Personal life
- Born: Galagodaaththa, Galle, Sri Lanka
- Notable work: Bodu Bala Sena
- Education: Sarananda Piriwena Wathuravila Aranya Senasanaya University of Kelaniya University of Sri Jayewardenepura

Religious life
- Religion: Buddhism

= Galagoda Aththe Gnanasara =

Sri Lankan Buddhist monk

Galagoda Aththe Gnanasara Thera (ගලගොඩ අත්තේ ඥාණසාර හිමි) is the Secretary General of Bodu Bala Sena, a far-right Sinhalese Buddhist nationalist organisation. He was born in Galagodaaththa in the southern district of Galle. Gnanasara Thera has become a notable figure due to his brash behavior, run-ins with the law, and ultranationalistic rhetoric.

== Early life ==
Gnanasara Thera came from a family of modest means, and grew up alongside several siblings. Gnanasara Thera says that he began living a monastic life in Sri Lanka's tropical forests, living in cave-like dwellings, and imposing a harsh disciplinary routine on himself. However, a November 2025 piece by The Guardian reported that "anyone familiar with the man" disputed such an origin story, and that it was contended that he was actually a "small-time thug who had donned the robes to avoid prison time".

Galagoda Aththe Gnanasara Thera was educated at Wathuravila Aranya Senasanaya in Galle, before moving to Sarananda Piriwena in Anuradhapura and Vidyodaya University in Colombo. He studied Buddhism (BA, MBA) at Kelaniya University. He worked as a principal at Kalapaluwaw Piriwena.

== Career ==
During the mid-2000s, Gnanasara Thera joined the Sinhalese Buddhist nationalist Jathika Hela Urumaya, the world’s first political party formed entirely of Buddhist monks. He stood for a parliamentary election, which he lost. Gnanasara Thera subsequently formed a close relationship with the Rajapaksa family, a prominent political dynasty in the country.

Gnanasara Thera co-founded the Sinhalese Buddhist nationalist Bodu Bala Sena (BBS) in 2012, which quickly rose to prominence due to his speeches at their rallies. At one speech, Gnanasara Thera said that "this country still has a Sinhala police, a Sinhala army. After today if a single [Muslim] or some other [minority] touches a Sinhalese … it will be their end."

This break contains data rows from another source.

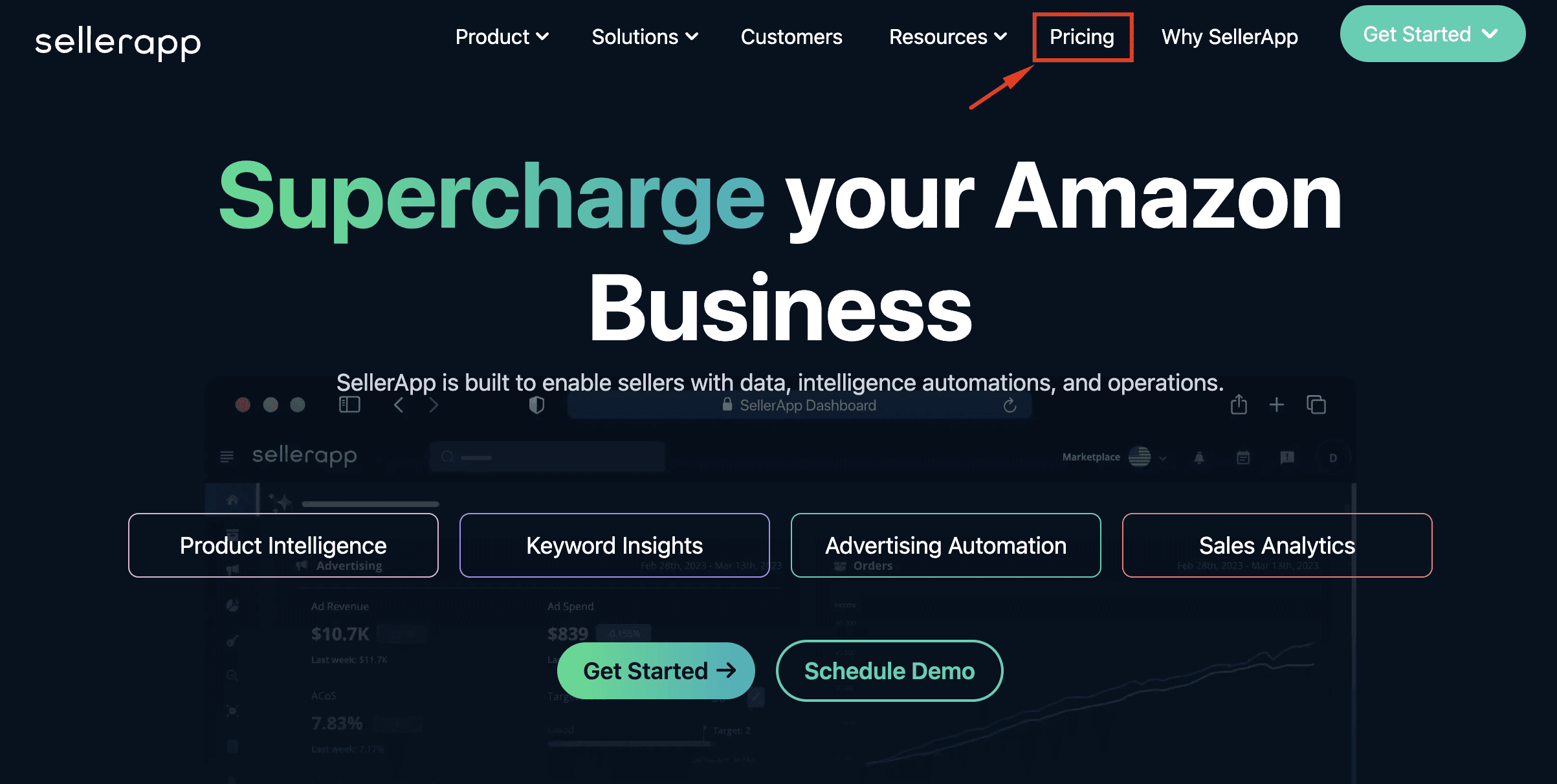Click the Product Intelligence icon
The image size is (1557, 784).
[283, 545]
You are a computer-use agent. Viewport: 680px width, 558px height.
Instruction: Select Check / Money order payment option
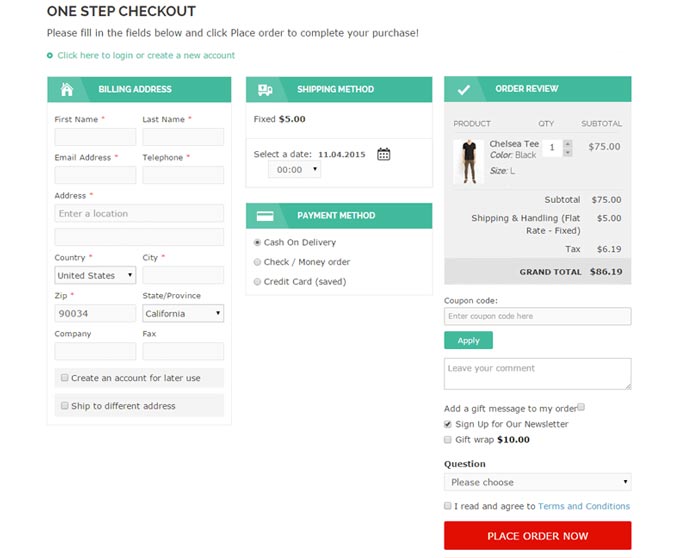[257, 262]
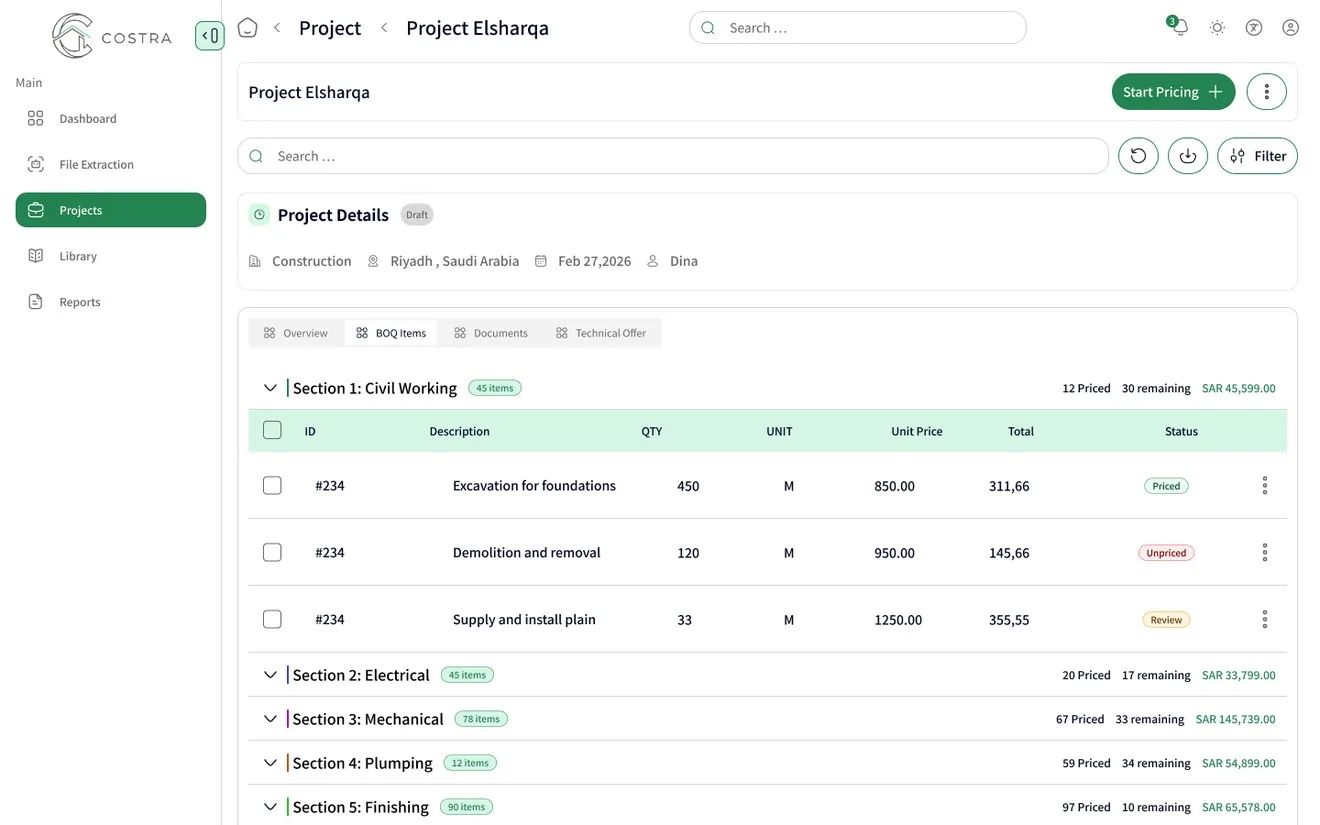Viewport: 1320px width, 825px height.
Task: Expand Section 2: Electrical
Action: point(270,675)
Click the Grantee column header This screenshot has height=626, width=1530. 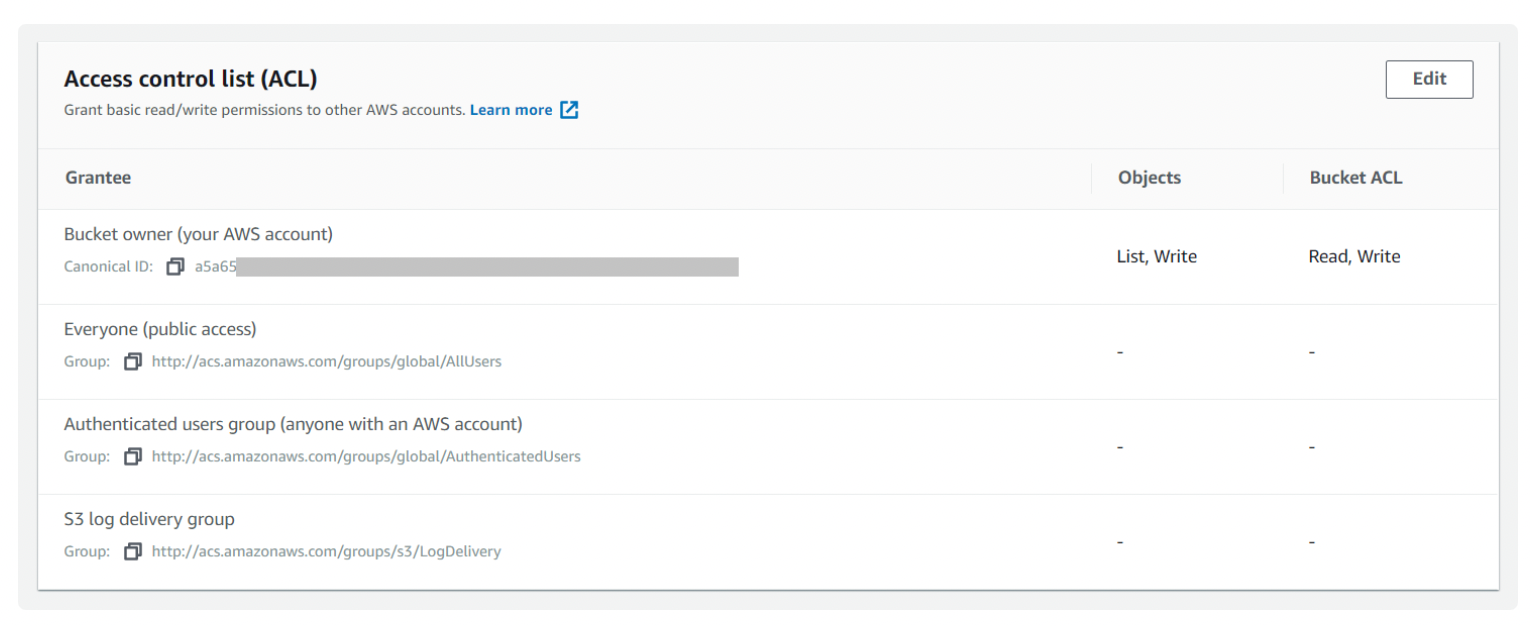tap(98, 178)
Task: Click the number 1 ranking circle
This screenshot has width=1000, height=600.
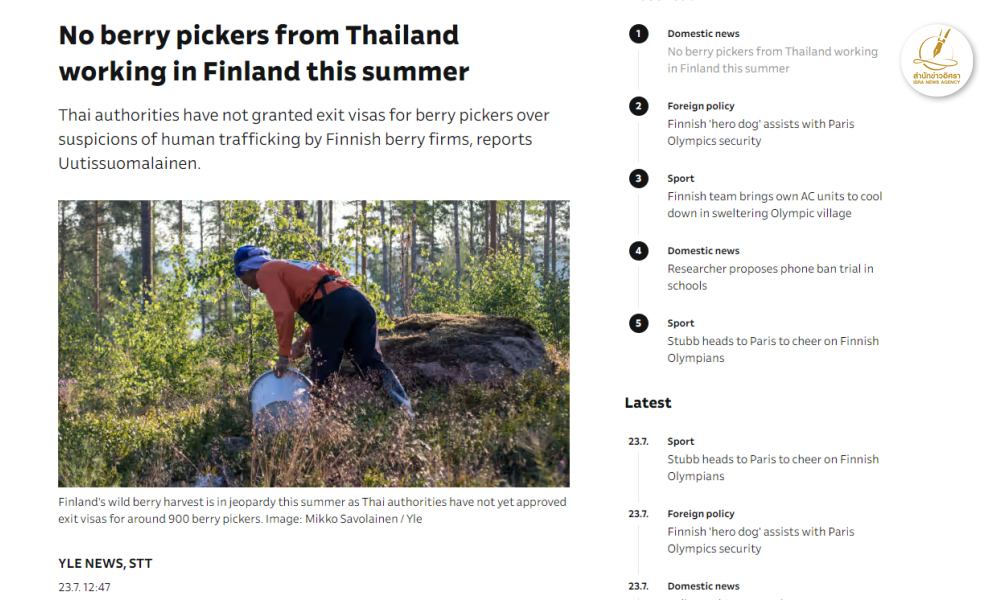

In June 2014, Gnanasara Thera led a rally in the town of Aluthgama, following an argument between a local Buddhist monk and a group of Muslim youths. Addressing a crowd of about 7,000 people, he declared that "enough is enough" and urged attendees to "fight" Sri Lanka's minorities. Hours later, anti-Muslim riots broke out in the town, with rioters beating local Muslims, looting Muslim-owned shops, and burning the homes of local Muslims. When contacted by CNN that night, Gnanasara Thera said he was unavailable for comment, but another official from the BBS said Gnanasara Thera "spoke in strong words. He blessed the people after chanting verses. He preached to them to conduct themselves peacefully".

In June 2017, the Police Organised Crimes Prevention Division arrested Gnanasara Thera on allegations of obstructing a police officer in Welikada, following a multi-week manhunt. He was arrested after appearing at a police station to give a statement, and later released on bail.

In February 2018, Gnanasara Thera appeared in the town of Digana, following a murder perpetrated by a group of Muslim men against a Sinhalese Buddhist truck driver. Hours later, riots broke out in the town, and rioters destroyed hundreds of homes and shops, dozens of vehicles, and nearly two dozen mosques and Hindu temples. While the government subsequently arrested over 100 people, Gnanasara Thera was never approached by the police.

Gnanasara Thera was convicted of being in contempt of court, but was released on 23 May 2019 after having been given a presidential pardon.